Хайруллах-бей повернулся боком, чтобы я не видела всю эту процедуру.
— Одеколону, немного одеколону… — сказал молодой доктор.
Хайруллах-бей кивнул головой на полку.
А птицы все щебетали и щебетали. Весело играл граммофон.
Вдруг в комнате резко запахло розовым маслом. Видимо, одеколон не нашли.
Розовое масло… Я сердилась и отнимала его у моей девочки. Неужели в благодарность за то счастье, которое она мне дарила, я, бессердечная, ревновала к ее любимому запаху.

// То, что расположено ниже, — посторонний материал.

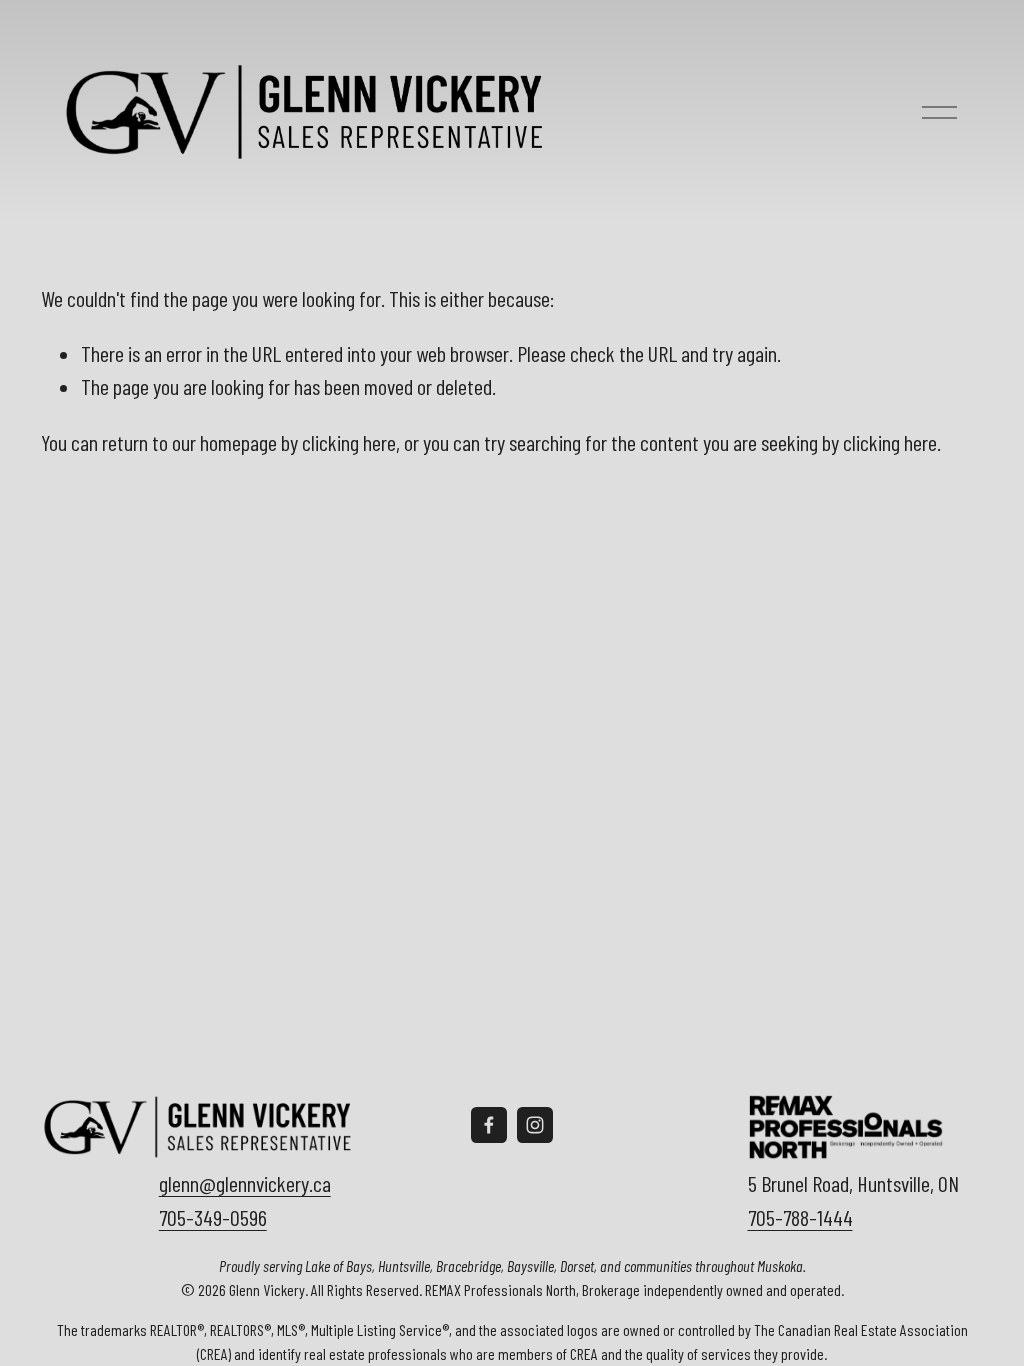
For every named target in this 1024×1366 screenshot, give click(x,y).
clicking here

— Доктор-бей, вылейте весь флакон на постель… — простонала я. — Моя крошка умрет спокойней, если будет дышать этим ароматом.
Старый доктор гладил мои волосы и говорил:
— Ступай, Феридэ, ступай, дитя мое… Давай уйдем.
Я хотела в последний раз поцеловать Мунисэ. Но не осмелилась. Девочка иногда целовала мои ладони. Я тоже взяла ее голую руку и покрыла поцелуями бедную сморщенную ладошку. Я благодарила девочку за все добро, которое она сделала своей «абаджиим».
Больше я не видела Мунисэ. Меня увели, уложили в постель и оставили одну.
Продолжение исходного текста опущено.